§ WORK INSTRUCTION 1: Update the passage on Texas wrongful death claims, starting with "In Texas, it’s" and going on through "the criminal case.", so that "negligent party" is replaced by "responsible party".
§ WORK INSTRUCTION 2: In the passage on Texas wrongful death claims, who may file the claim if none of the surviving spouse, children, or parents brings one?
§ WORK INSTRUCTION 3: State whether each statement agrees with the passage on Texas wrongful death claims, answering yes or no and quoting the deciding words: (a) Surviving brothers and sisters may file a wrongful death claim for the loss of a sibling. (b) A wrongful death claim may be filed in Texas even when criminal charges have also been filed. (c) Once an adoption is complete, the adopted child may file a wrongful death claim for the death of a biological parent.

Whenever a loved one has died due to someone else’s “wrongful act, neglect, carelessness, unskillfulness, or default,” it’s only natural to want justice. According to the Texas Statutes, the way you do that is by filing a wrongful death lawsuit, so as to uncover the truth about what happened to your family member and hold the negligent party accountable, as well as to recover compensation to make up for the financial struggle your family faces in a future without the decedent.
Not everyone can file a wrongful death lawsuit, however. Every state is slightly different, and of course, Texas has its own rules. In Texas, the surviving spouse, children, and parents of the deceased are eligible to file a wrongful death claim in Texas. Any one of these individuals may file a claim individually, or a group of them may choose to file it together. Moreover, if none of those parties brings a wrongful death claim, the executor or personal representative of the decedent’s estate may file the claim instead, unless a family member specifically requests that such a claim not be filed.
Texas law also allows for adult children to file a wrongful death claim concerning the death of a parent, and an adopted child to file over an adoptive parent, as long as the adoption is complete and fully legal. Likewise, the adoptive parents may also file over the wrongful death of the adopted child. However, once the adoption is complete, that adopted child may not file a wrongful death claim for the death of a biological parent. Also, Texas law does not allow surviving brothers and sisters to file a wrongful death claim for the loss of a sibling.
In Texas, it’s possible to file a wrongful death claim even if criminal charges have also been filed. The process is pretty straightforward, with the eligible surviving family member or members or the executor of the estate filing the claim directly. The extent of liability is expressed as money damages and is irrespective of any criminal charges that might be filed against the negligent party in the same case, which means the damage award is completely separate from any incarceration, probation or financial penalties that result of the criminal case.

Stored items
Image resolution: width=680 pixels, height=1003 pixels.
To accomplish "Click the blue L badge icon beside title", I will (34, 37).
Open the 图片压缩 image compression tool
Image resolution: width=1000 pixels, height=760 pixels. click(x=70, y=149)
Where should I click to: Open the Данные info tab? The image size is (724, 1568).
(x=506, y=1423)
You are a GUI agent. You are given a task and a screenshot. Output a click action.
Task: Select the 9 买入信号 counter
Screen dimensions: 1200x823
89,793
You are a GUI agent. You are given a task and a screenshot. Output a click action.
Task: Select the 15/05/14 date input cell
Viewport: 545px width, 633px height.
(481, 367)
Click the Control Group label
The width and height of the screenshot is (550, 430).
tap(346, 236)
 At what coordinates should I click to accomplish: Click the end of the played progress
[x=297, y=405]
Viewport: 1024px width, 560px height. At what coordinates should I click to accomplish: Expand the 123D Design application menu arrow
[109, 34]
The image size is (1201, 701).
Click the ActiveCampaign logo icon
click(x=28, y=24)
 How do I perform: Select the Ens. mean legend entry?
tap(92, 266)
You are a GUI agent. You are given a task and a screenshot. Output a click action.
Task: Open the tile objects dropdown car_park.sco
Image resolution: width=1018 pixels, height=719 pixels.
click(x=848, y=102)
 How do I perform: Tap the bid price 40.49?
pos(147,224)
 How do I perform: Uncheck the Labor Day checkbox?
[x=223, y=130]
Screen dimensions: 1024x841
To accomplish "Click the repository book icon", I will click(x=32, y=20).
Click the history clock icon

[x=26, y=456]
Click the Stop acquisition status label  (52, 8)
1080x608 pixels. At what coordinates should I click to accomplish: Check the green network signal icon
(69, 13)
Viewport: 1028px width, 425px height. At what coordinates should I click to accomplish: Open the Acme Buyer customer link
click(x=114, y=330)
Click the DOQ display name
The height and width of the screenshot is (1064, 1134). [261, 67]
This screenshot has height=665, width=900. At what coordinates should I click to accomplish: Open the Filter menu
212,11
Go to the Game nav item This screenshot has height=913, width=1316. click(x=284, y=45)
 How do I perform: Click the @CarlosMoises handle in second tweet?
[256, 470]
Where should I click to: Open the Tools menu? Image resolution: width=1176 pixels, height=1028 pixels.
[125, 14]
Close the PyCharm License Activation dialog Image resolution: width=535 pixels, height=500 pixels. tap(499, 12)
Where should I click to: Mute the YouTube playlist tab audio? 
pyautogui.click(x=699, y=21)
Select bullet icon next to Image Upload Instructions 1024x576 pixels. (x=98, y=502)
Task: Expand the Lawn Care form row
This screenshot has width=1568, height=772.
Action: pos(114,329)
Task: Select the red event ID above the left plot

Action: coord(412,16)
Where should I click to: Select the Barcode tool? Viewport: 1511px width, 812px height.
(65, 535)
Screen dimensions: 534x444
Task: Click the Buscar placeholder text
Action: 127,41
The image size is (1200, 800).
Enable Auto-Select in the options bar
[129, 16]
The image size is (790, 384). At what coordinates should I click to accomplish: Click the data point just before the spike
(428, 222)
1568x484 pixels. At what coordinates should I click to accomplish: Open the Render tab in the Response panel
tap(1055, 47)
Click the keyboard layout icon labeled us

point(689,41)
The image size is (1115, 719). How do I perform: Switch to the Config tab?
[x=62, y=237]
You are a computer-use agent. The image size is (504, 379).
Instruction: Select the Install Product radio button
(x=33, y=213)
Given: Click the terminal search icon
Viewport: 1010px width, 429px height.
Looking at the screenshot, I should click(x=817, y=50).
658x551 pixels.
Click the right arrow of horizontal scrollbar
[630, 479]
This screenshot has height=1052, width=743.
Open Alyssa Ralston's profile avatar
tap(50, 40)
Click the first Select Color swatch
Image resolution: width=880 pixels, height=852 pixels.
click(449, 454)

§ SOLUTION 1:
In Texas, it’s possible to file a wrongful death claim even if criminal charges have also been filed. The process is pretty straightforward, with the eligible surviving family member or members or the executor of the estate filing the claim directly. The extent of liability is expressed as money damages and is irrespective of any criminal charges that might be filed against the responsible party in the same case, which means the damage award is completely separate from any incarceration, probation or financial penalties that result of the criminal case.

§ SOLUTION 2: The executor or personal representative of the decedent's estate may file it, unless a family member specifically requests that such a claim not be filed.

§ SOLUTION 3:
(a) No: "Texas law does not allow surviving brothers and sisters to file a wrongful death claim for the loss of a sibling."
(b) Yes: "it’s possible to file a wrongful death claim even if criminal charges have also been filed."
(c) No: "once the adoption is complete, that adopted child may not file a wrongful death claim for the death of a biological parent."